Goal of the exercise
Transcribe the lines from the start of the data below through the line with "You are a computer-use agent. The", word for word and nothing more.

--- Task material Enclosed Below ---

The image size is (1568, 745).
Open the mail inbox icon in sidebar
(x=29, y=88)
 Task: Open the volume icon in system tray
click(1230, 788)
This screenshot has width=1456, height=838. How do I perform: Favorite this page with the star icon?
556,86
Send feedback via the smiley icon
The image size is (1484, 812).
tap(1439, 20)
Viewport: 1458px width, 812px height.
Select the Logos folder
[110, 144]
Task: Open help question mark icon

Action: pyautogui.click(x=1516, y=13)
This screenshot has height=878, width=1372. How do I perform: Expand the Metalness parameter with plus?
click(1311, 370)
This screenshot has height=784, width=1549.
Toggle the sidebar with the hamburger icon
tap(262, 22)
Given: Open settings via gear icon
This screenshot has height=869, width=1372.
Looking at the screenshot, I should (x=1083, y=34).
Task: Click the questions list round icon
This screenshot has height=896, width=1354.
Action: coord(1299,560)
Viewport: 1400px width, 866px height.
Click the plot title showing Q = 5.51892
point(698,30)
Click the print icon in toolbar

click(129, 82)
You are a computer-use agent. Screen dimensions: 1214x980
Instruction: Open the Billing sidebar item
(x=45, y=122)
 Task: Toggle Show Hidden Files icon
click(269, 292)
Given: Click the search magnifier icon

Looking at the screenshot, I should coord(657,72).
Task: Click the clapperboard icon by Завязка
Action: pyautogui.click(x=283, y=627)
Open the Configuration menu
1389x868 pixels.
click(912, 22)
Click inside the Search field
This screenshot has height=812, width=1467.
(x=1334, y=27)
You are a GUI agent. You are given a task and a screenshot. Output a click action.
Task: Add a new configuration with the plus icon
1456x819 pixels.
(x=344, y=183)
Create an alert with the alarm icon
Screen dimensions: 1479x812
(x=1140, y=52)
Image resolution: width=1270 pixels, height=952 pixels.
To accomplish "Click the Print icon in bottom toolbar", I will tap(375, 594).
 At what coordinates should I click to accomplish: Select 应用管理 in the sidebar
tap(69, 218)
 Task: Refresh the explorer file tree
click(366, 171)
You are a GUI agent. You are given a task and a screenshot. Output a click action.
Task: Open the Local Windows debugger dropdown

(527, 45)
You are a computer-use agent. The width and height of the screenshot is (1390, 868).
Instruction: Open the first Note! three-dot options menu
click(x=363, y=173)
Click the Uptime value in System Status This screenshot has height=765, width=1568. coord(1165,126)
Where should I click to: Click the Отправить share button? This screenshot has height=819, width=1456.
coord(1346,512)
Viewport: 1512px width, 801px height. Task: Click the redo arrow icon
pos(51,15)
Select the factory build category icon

--- End of Enclosed Task material ---

Problem solution
The image size is (1568, 745).
Open the mail inbox icon in sidebar
(x=29, y=88)
 Task: Open the volume icon in system tray
click(1230, 788)
This screenshot has width=1456, height=838. How do I perform: Favorite this page with the star icon?
556,86
Send feedback via the smiley icon
The image size is (1484, 812).
tap(1439, 20)
Viewport: 1458px width, 812px height.
Select the Logos folder
[110, 144]
Task: Open help question mark icon

Action: pyautogui.click(x=1516, y=13)
This screenshot has height=878, width=1372. How do I perform: Expand the Metalness parameter with plus?
click(1311, 370)
This screenshot has height=784, width=1549.
Toggle the sidebar with the hamburger icon
tap(262, 22)
Given: Open settings via gear icon
This screenshot has height=869, width=1372.
Looking at the screenshot, I should (x=1083, y=34).
Task: Click the questions list round icon
This screenshot has height=896, width=1354.
Action: coord(1299,560)
Viewport: 1400px width, 866px height.
Click the plot title showing Q = 5.51892
point(698,30)
Click the print icon in toolbar

click(129, 82)
You are a computer-use agent. Screen dimensions: 1214x980
Instruction: Open the Billing sidebar item
(x=45, y=122)
 Task: Toggle Show Hidden Files icon
click(269, 292)
Given: Click the search magnifier icon

Looking at the screenshot, I should coord(657,72).
Task: Click the clapperboard icon by Завязка
Action: pyautogui.click(x=283, y=627)
Open the Configuration menu
1389x868 pixels.
click(912, 22)
Click inside the Search field
This screenshot has height=812, width=1467.
(x=1334, y=27)
You are a GUI agent. You are given a task and a screenshot. Output a click action.
Task: Add a new configuration with the plus icon
1456x819 pixels.
(x=344, y=183)
Create an alert with the alarm icon
Screen dimensions: 1479x812
(x=1140, y=52)
Image resolution: width=1270 pixels, height=952 pixels.
To accomplish "Click the Print icon in bottom toolbar", I will tap(375, 594).
 At what coordinates should I click to accomplish: Select 应用管理 in the sidebar
tap(69, 218)
 Task: Refresh the explorer file tree
click(366, 171)
You are a GUI agent. You are given a task and a screenshot. Output a click action.
Task: Open the Local Windows debugger dropdown

(527, 45)
You are a computer-use agent. The width and height of the screenshot is (1390, 868).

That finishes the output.